WHAT THIS TASK INVOLVES =>
Filter the entries below down to the lines that hold "resolution".

========

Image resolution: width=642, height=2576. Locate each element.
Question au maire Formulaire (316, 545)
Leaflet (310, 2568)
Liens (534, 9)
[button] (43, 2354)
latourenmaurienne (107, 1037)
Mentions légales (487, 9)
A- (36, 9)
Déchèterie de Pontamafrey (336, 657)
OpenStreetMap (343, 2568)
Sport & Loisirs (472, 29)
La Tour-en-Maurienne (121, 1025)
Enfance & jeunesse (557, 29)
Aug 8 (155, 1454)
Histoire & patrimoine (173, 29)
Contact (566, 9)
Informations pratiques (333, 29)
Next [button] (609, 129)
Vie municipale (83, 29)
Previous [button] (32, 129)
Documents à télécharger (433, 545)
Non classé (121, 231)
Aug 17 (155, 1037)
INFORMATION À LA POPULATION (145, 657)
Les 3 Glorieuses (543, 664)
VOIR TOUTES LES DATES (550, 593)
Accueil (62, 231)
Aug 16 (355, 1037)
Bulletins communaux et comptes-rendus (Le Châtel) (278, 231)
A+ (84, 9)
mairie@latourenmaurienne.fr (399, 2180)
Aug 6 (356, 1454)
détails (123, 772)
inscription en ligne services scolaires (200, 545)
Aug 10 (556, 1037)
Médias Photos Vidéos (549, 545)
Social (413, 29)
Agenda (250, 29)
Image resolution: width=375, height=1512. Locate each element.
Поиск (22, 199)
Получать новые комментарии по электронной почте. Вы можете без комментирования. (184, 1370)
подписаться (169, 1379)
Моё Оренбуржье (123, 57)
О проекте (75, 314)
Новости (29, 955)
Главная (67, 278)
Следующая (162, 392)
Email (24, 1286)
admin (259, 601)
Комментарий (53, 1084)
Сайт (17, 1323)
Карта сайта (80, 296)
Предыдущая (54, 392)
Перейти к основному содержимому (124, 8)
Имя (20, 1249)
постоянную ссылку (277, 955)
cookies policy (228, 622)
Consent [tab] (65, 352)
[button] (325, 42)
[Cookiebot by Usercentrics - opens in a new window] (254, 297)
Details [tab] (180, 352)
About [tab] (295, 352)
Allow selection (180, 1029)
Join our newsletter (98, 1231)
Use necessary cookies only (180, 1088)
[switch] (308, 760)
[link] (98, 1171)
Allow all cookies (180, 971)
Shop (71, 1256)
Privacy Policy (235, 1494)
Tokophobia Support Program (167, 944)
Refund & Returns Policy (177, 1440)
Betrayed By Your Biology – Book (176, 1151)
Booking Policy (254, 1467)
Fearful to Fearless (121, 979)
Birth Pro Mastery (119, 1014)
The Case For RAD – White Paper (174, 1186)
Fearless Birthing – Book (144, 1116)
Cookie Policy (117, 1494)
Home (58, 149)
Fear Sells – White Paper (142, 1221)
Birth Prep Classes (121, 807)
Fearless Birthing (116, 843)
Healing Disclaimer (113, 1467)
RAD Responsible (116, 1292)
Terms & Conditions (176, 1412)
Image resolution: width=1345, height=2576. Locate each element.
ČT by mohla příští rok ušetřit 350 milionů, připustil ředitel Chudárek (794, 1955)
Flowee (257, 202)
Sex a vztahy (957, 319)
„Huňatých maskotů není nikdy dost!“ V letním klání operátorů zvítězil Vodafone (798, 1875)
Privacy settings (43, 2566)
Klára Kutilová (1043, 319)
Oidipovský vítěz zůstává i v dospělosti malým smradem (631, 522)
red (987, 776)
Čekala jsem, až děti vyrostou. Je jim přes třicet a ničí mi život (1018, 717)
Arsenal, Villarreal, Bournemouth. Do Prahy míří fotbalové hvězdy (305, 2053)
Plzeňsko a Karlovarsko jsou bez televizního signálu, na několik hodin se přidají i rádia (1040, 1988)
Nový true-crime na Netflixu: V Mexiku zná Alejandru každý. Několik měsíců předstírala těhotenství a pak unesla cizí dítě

========

PROBLEM SOLUTION =>
Image resolution: width=642, height=2576. Locate each element.
Image resolution: width=375, height=1512. Locate each element.
Image resolution: width=1345, height=2576. Locate each element.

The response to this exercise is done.